Hi,
I would like to run some basic analyses on a dataset that has already been curated.
My raw 454 sequences were already taxonomically assigned and clustered into OTUs, leaving me with a spreadsheet listing each OTU as a number (first column) followed by the number of times each OTU was detected in the many environmental samples we are studying (columns 2-).

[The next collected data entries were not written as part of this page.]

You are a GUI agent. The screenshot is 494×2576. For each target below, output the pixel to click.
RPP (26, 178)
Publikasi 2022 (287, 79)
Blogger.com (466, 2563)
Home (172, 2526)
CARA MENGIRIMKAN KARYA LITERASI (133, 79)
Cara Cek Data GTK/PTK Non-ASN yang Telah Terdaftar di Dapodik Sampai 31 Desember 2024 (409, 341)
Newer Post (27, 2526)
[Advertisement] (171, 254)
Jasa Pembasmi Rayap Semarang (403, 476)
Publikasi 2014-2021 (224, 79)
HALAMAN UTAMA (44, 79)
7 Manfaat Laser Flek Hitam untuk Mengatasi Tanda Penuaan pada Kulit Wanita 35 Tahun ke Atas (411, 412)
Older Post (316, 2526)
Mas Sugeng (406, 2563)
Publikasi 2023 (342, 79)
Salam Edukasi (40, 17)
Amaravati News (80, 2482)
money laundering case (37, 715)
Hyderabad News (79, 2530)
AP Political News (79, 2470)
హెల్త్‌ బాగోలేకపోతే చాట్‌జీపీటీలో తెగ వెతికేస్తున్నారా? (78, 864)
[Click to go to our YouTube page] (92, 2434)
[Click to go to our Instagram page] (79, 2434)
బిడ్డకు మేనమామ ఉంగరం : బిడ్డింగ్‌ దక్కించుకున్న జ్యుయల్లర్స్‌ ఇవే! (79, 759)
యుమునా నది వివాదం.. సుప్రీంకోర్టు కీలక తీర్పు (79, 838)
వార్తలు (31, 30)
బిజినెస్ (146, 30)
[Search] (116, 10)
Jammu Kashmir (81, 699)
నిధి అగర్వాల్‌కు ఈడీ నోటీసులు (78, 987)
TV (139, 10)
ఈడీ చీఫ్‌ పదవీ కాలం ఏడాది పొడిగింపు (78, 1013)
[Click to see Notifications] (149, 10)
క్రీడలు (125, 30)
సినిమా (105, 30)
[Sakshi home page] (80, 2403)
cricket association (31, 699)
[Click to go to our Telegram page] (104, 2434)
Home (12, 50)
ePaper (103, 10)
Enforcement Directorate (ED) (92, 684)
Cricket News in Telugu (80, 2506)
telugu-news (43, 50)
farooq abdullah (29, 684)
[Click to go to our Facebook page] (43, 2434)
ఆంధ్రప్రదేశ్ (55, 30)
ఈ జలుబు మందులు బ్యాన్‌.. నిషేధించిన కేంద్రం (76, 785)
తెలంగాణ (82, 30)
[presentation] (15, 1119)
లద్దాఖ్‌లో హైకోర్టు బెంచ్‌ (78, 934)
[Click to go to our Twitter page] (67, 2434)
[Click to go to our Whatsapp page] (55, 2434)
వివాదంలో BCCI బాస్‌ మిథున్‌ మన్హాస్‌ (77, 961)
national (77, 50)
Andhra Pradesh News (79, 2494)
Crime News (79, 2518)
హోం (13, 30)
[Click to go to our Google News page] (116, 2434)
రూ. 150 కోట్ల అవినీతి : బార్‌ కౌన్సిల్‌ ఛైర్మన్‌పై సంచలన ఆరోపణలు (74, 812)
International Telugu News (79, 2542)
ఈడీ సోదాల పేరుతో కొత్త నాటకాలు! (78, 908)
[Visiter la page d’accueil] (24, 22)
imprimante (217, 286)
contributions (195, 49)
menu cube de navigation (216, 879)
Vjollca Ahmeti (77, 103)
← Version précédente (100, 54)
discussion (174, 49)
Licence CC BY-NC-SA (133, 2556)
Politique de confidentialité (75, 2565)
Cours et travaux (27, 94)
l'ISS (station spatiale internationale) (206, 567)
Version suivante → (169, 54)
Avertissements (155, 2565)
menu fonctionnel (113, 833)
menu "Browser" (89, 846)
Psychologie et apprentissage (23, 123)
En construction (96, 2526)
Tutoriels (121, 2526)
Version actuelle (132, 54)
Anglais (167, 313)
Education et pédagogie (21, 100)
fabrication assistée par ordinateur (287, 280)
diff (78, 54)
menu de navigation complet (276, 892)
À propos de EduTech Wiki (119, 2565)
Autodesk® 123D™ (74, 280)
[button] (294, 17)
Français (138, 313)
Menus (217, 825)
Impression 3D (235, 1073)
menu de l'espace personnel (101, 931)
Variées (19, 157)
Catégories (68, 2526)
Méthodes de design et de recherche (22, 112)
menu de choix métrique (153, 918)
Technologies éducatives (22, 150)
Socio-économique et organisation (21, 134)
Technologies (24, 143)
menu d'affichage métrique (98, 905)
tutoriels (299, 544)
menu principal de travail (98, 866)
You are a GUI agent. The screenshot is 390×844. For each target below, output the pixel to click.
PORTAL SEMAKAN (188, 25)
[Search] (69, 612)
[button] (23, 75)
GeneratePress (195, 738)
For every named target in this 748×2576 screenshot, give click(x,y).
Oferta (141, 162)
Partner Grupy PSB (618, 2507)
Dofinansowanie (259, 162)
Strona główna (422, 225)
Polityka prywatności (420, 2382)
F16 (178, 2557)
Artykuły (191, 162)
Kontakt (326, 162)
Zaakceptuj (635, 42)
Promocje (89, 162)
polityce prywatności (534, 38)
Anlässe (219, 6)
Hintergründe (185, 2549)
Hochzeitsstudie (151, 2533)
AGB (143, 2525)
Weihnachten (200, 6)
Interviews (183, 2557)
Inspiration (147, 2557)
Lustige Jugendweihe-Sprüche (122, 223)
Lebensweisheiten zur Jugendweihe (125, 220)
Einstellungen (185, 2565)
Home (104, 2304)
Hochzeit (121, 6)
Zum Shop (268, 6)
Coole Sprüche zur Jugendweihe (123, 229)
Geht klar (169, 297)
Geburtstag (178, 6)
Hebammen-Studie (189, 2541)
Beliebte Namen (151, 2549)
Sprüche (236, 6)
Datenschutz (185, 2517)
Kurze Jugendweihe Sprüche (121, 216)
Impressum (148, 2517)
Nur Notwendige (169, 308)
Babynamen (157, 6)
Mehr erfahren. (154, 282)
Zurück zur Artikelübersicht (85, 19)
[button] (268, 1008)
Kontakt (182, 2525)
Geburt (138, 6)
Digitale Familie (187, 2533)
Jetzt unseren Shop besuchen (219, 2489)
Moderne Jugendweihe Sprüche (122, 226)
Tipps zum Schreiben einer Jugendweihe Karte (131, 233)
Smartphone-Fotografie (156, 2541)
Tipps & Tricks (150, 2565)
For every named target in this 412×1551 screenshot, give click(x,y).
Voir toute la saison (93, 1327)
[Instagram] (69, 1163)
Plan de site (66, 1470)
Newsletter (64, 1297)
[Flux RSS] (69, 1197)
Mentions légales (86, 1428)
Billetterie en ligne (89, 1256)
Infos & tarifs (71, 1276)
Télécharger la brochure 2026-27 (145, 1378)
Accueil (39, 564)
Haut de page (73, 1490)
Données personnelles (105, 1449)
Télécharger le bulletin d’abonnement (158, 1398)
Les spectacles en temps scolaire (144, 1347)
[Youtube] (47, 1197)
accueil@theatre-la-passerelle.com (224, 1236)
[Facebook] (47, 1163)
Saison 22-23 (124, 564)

The final column on the far right shows taxonomical assignment after blasting each representative sequence, also already done for me and written as Kingdom;Phylum;Class etc..
Example of my spreadsheet:
OTU NCarolinaBeach1 NCarolinaBeach2 NCarolinaBeach3 Taxonomy
1 346 290 130 Kingdom;Phylum;Class...
I also have a separate file listing each environmental sample (rows, example: NCarolinaBeach1) and associated environmental metadata (columns, example: temperature).
I would like to run these data through summarize_taxa_through_plots.py but I am confused as to how to create the input files.
a) How do I properly format an OTU table that incorporates not only each OTU, but also the number of times that particular OTU was found within a set of environmental samples?
b) What would my map (-m) file have to look like, and how can I include the metadata recorded at each environmental location/sample?
For starters, I wish to see bar graphs showing the taxonomic makeup as a percentage (y-axis) within each environmental sample (x-axis).
Thanks in advance!
All the best,
Ed